Publié le par Jean-Pierre Biondi

Paul Poiret est un nom célèbre de la "Vie parisienne" de l' avant première guerre mondiale pour deux raisons : styliste, il est un pionnier de l' "Art déco" qui triomphera dans les années 20, couturier, il "libère" la femme de la tyrannie des corsets, en instituant la taille haute et en puisant l' inspiration dans l' orientalisme en vogue dans la peinture et la littérature.

Fils d' un marchand de drap de l' ancien quartier des Halles de Paris, oncle par sa soeur des futures écrivaines Benoîte et Flora Groult, Poiret déborde d' idées neuves qui le situent, avec des artistes comme ses amis Raoul Dufy ou Max Jacob, au croisement de la mondanité et de la modernité.

Le premier, il associe parfums et haute couture, créant trente cinq marques aux noms exotiques tirés de ses voyages par le monde. Il organise dans son hôtel particulier de l'Avenue d' Antin (aujourd'hui Avenue Franklin Roosevelt), sa résidence estivale de Saint-Cloud, et sa villa finistérienne de l'Ile-Toudy, des fêtes somptueuses où se pressent princes, ministres et célébrités. Il est, bien avant le Gatsby de Scott Fitzgerald, Poiret le Magnifique, celui qui habille les vedettes, lance le "manteau d' automobile", imagine la jupe culotte et l' audacieuse jupe "entravée".

1914 vient soudain stopper cette impressionnante réussite. Quatre ans plus tard, le monde a changé. Poiret perd la main, malgré quelques sursauts spectaculaires comme sa participation en péniche à l' Exposition des Arts décoratifs et industriels de 1925. De nouveaux visages apparaissent, tels ceux de Jeanne Lanvin et Coco Chanel. La situation financière de Paul Poiret se détériore à tel point qu' il interrompt la construction de la villa que l' architecte du moment, Robert Mallet-Stevens, édifie à l' intention du couturier à Mézy sur Seine. Ce dernier n' en sera jamais l' occupant. C'est l' actrice Elvire Popesco qui fera achever le chantier.

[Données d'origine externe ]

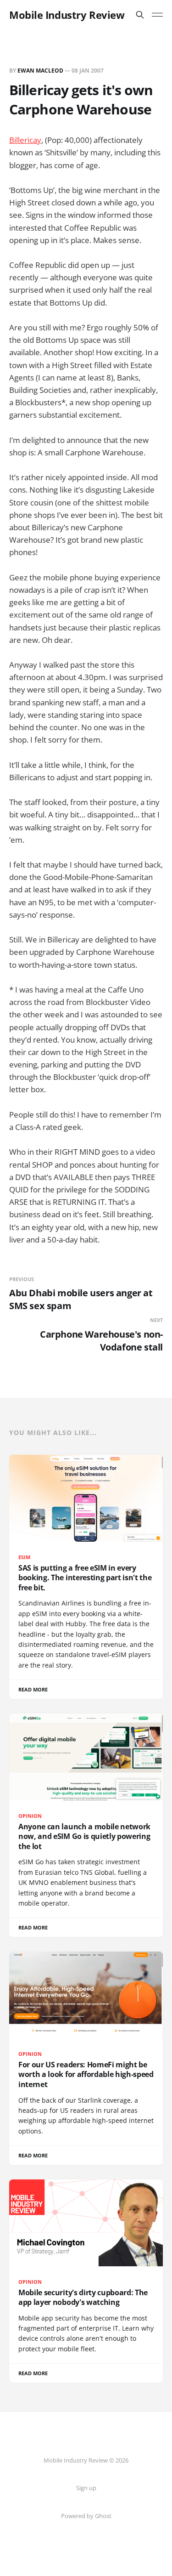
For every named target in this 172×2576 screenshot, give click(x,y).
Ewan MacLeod (40, 70)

Alors qu' un de ses concurrents, Jean Patou, rachète une autre de ses propriétés, une villa à Biarritz cette fois, Poiret se change les idées en montant sur les planches jouer "La Vagabonde" aux côtés de Colette. Le krach boursier de 1929 finit d' emporter la maison de couture. Poiret est ruiné au même moment qu' un autre visionnaire, de l' automobile celui-la, André Citroën. La tardive création de la gaine, flexible remplaçante du corset maudit, ne ralentit pas la chute. Poiret publie ses mémoires avant de s' enfoncer dans l' oubli. Il s' éteint anonymement en avril 1944, à quelque semaines de la libération d' un Paris qui n' existe plus: la société élitiste et festive plébiscitant le "chic" anticonformiste de ce natif du quartier des Halles.